Auditory brainstem responses (ABRs) were detected in both ears of anesthetized mouse at age P60-P65. Wildtype littermates lacking the transgene were used as a control group. Mice were anesthetized with an intraperitoneal injection of ketamine (56 mg/kg) and dexdomitor (0.375 mg/kg) and placed on a heating pad connected to a temperature controller (TC-2000, World Precision Instruments, Sarasota, FL, USA) inside a sound-attenuated booth (Acoustic Systems, ETS-Lindgren, Austin, TX, USA) to maintain animal body temperature at 37°C. Recordings were obtained using Tucker-Davis Technologies (Alachua, FL, USA) hardware (RZ6 Processor) and software (BioSigRZ, version 5.7.5). For ABR testing, subdermal electrodes (Rhythmlink, Columbia, SC, USA) were placed at the vertex, under the test ear, and under the contralateral ear (ground). Blackman-gated tone burst stimuli (3 ms, 29.9/s, alternating polarity) were presented to the test ear at 8, 16, 32, and 40 kHz via a closed-field Tucker-Davis Technologies MF-1 speaker. Responses were amplified (20×), filtered (0.3-3 kHz), and digitized (25 kHz) with 512–1024 artifact-free responses per waveform. For each frequency, testing began at 80 dB SPL and decreased in 10 dB steps until the ABR waveform was no longer discernable. Once the response was lost, testing continued in 5 dB steps with a minimum of two waveforms per stimulus level to verify repeatability of ABR waves. ABR thresholds were determined by visual inspection of stacked waveforms for the lowest stimulus level that yielded repeatable waves.

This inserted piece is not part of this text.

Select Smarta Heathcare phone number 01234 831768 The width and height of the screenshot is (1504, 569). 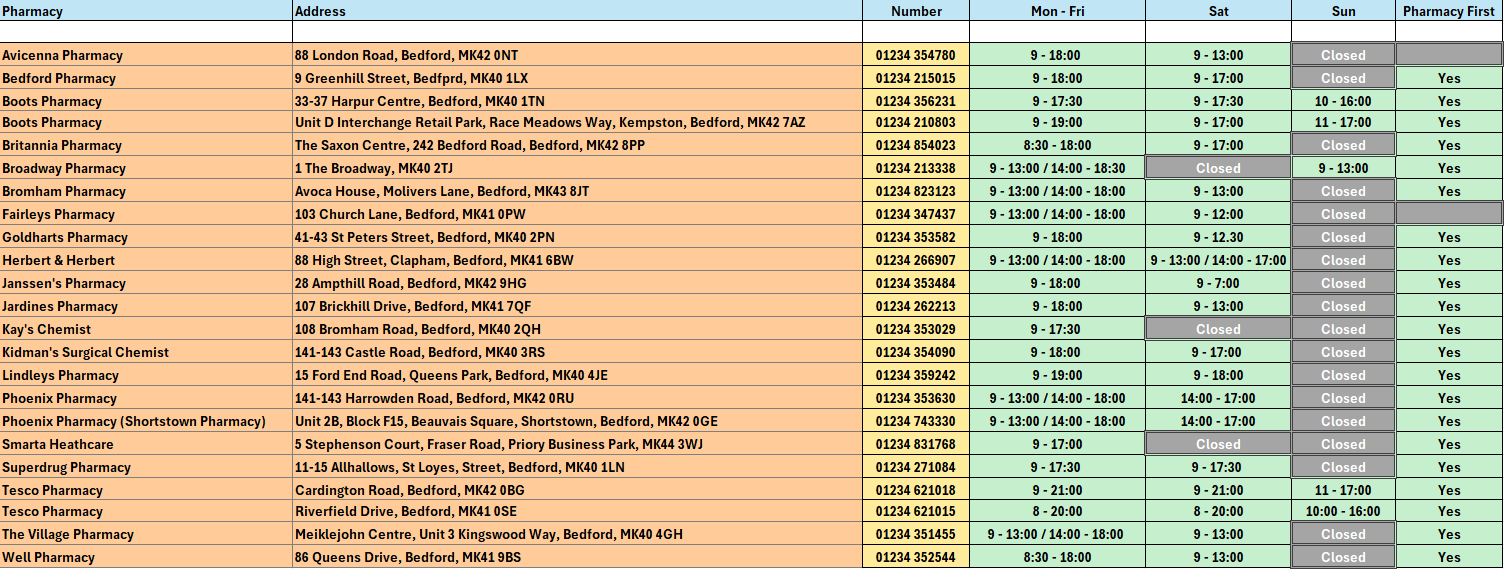(x=915, y=444)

Distortion-product otoacoustic emissions (DPOAEs) were measured in both ears using Tucker-Davis Technologies hardware (RZ6 Multi I/O processor, MF-1 speakers) and software (BioSigRz, version 5.7.5) in conjunction with an Etymotic ER-10B + microphone. Two tones were presented simultaneously at levels of f1 = 65 dB SPL and f2 = 55 dB SPL with the higher frequency tone (f2) set between 4-44.8 kHz (5 points per octave) and f2/f1 = 1.25. Mean noise floors were calculated from levels at six frequencies surrounding the 2f1-f2 DPOAE frequency.

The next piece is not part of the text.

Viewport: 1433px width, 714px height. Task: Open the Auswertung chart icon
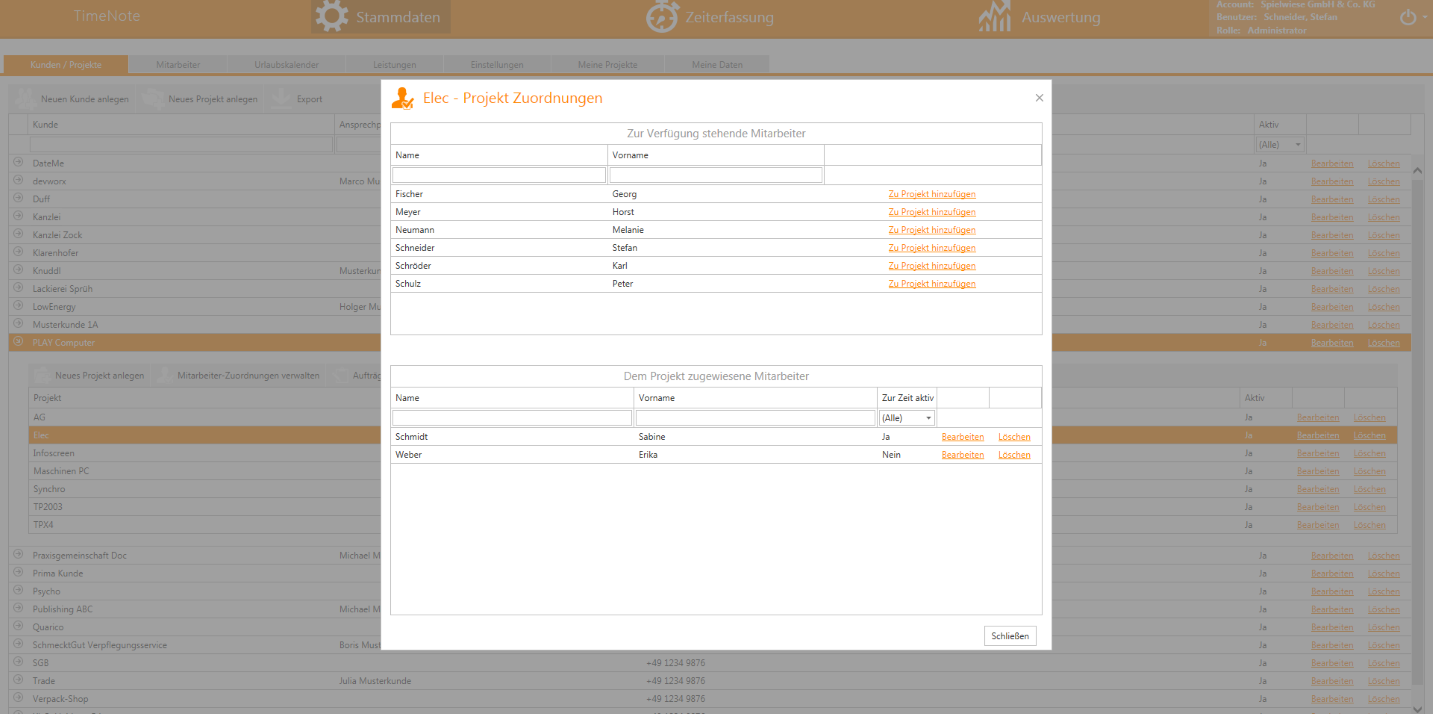tap(996, 17)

Endocochlear potential measurement.
Methods for EP measurement have been described previously52–55. Briefly, P63-P68 mice were anesthetized with 2,2,2-tribromoethanol (T4842, Sigma-Aldrich, St. Louis, MO, USA) at a dose of 0.35 mg/g body weight. EP measurements were made using glass microelectrodes inserted into the round window and through the basilar membrane of the first turn of the cochlea. Induction of anoxia, allowing measurement of anoxic-state EP, was accomplished by intramuscular injection of succinylcholine chloride (0.1 µg/g, NDC-0409-6629-02, Pfizer, New York, NY, USA) after establishment of deep anesthesia followed by additional injection of 2,2,2-tribromoethanol. Anoxic-state EP provides an indicator of the lowest EP and sensory hair cell function. In the presence of functional hair cells, the anoxic-state EP is negative, whereas the EP is zero if the hair cells are not functional. Data were recorded digitally (Digidata 1440A and AxoScope 10; Axon Instruments) and analyzed using Clampfit10 (RRID: SCR_011323, Molecular Devices, San Jose, CA, USA). Eight Kcnj10-ZsGreen transgenic mice and eight wildtype C57BL/6J littermates were evaluated.
Statistical Analysis
Results of quantifications are presented as mean ± standard deviation (SD). For pairwise comparisons of ABR and DPOAE data between Kcnj10-ZsGreen mice and wildtype littermates, two-way ANOVA was conducted. For pairwise comparison of EP between Kcnj10-ZsGreen mice and wildtype littermates, an unpaired t-test with Welch’s correlation was used. All statistical analysis were performed using GraphPad Prism version 8.4.3 (GraphPad Software, San Diego, CA, USA).